- Born: c. 1813 Canterbury, Kent, United Kingdom
- Died: 13 October 1870 (aged 57)
- Other names: The Wizard Jacobs; Jacobs the Wizard; The Great Jacobs;
- Occupation: Entertainer

= Joseph Jacobs (magician) =

Joseph Jacobs (c. 1813 – 13 October 1870), also known by the stage names The Wizard Jacobs, Jacobs the Wizard, and The Great Jacobs, was an English magician, improvisatore, and ventriloquist.

==Biography==
Jacobs was born to a Jewish family in Canterbury, Kent. He appeared on stage at an early age, visiting Dover, Brighton, Bath, and other provincial towns during the summer and autumn of 1834. He first appeared in London at Horn's Tavern, Kennington, in 1835, where he performed the Chinese ring trick. Four years later he had the honour of performing before the Princess Augusta at Brighton.

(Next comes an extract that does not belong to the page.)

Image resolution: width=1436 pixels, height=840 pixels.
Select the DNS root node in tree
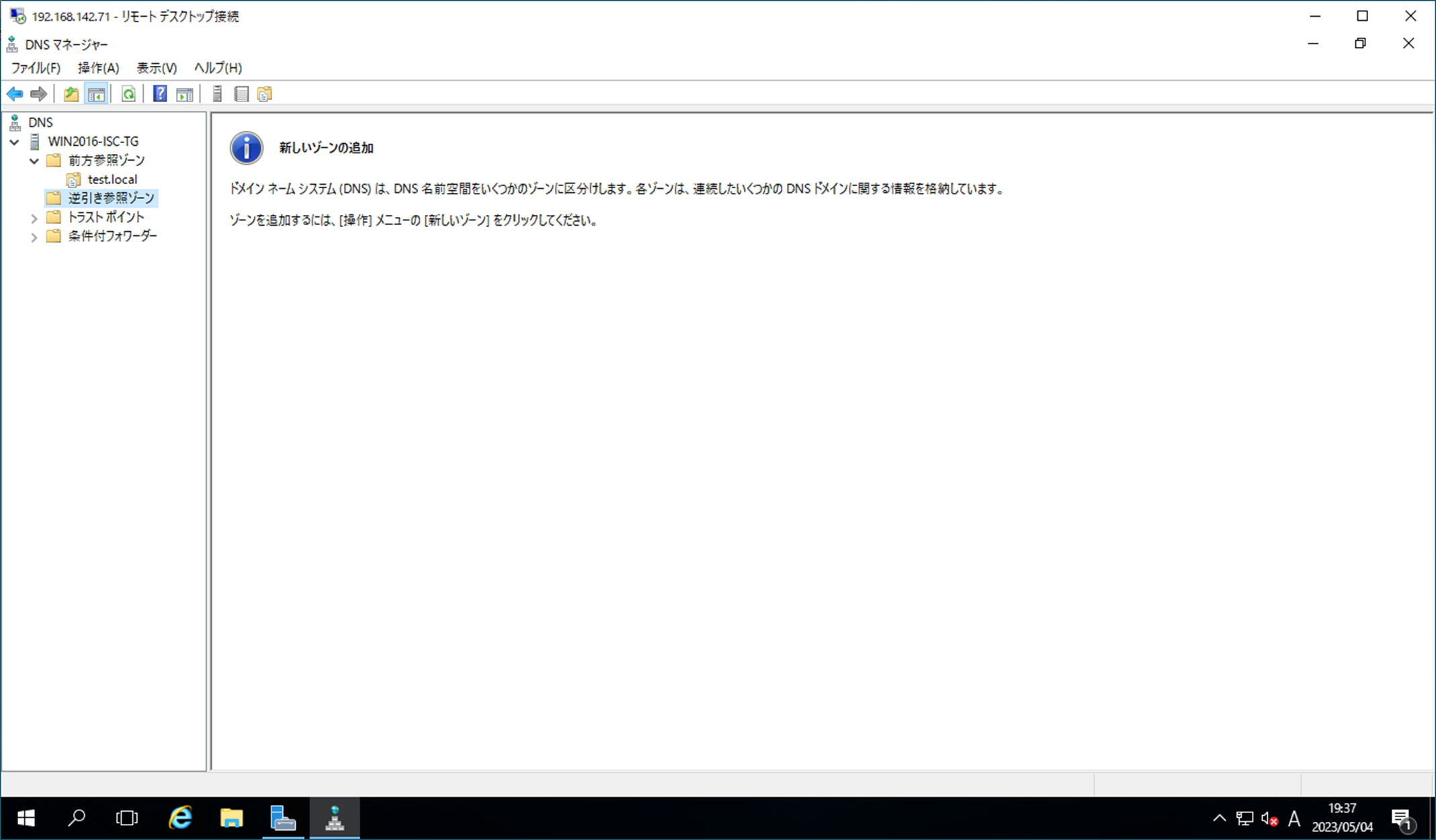click(x=40, y=122)
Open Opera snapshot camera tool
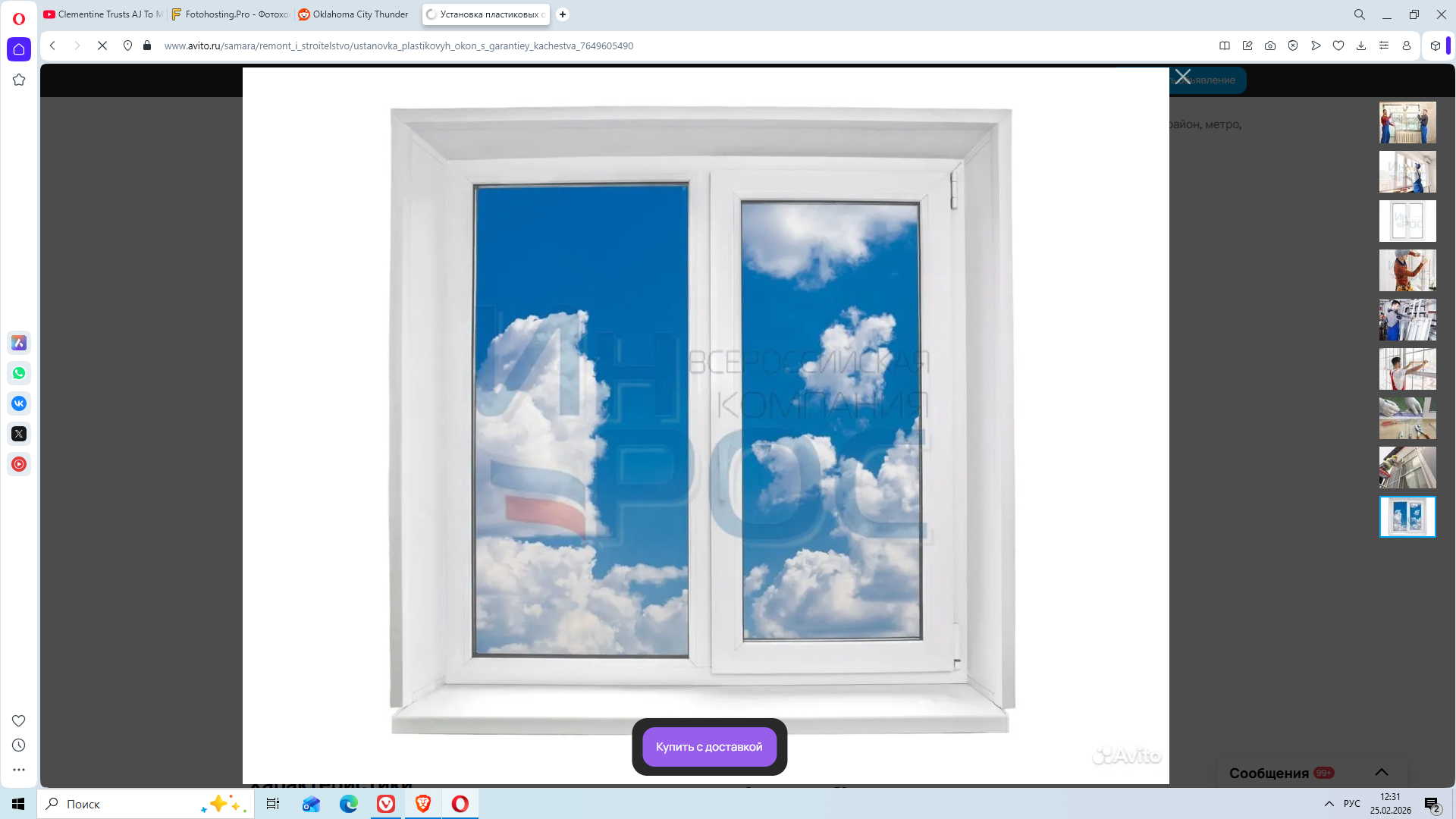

At the Strand Theatre in 1841, he made a great show of expensive apparatus in imitation of J. H. Anderson. He performed in 1846 the trick of turning ink into transparent water in which goldfish swam, and in 1850 he introduced the trick of producing from under a shawl bowls of water containing goldfish, afterwards throwing the shawl on the floor, and then, on raising it again, disclosing live ducks or rabbits.

He appeared at the Adelaide Gallery in 1853, in America in 1854, and in 1860 in Australia and New Zealand. In 1860 he also opened the Polygraphic Hall in London.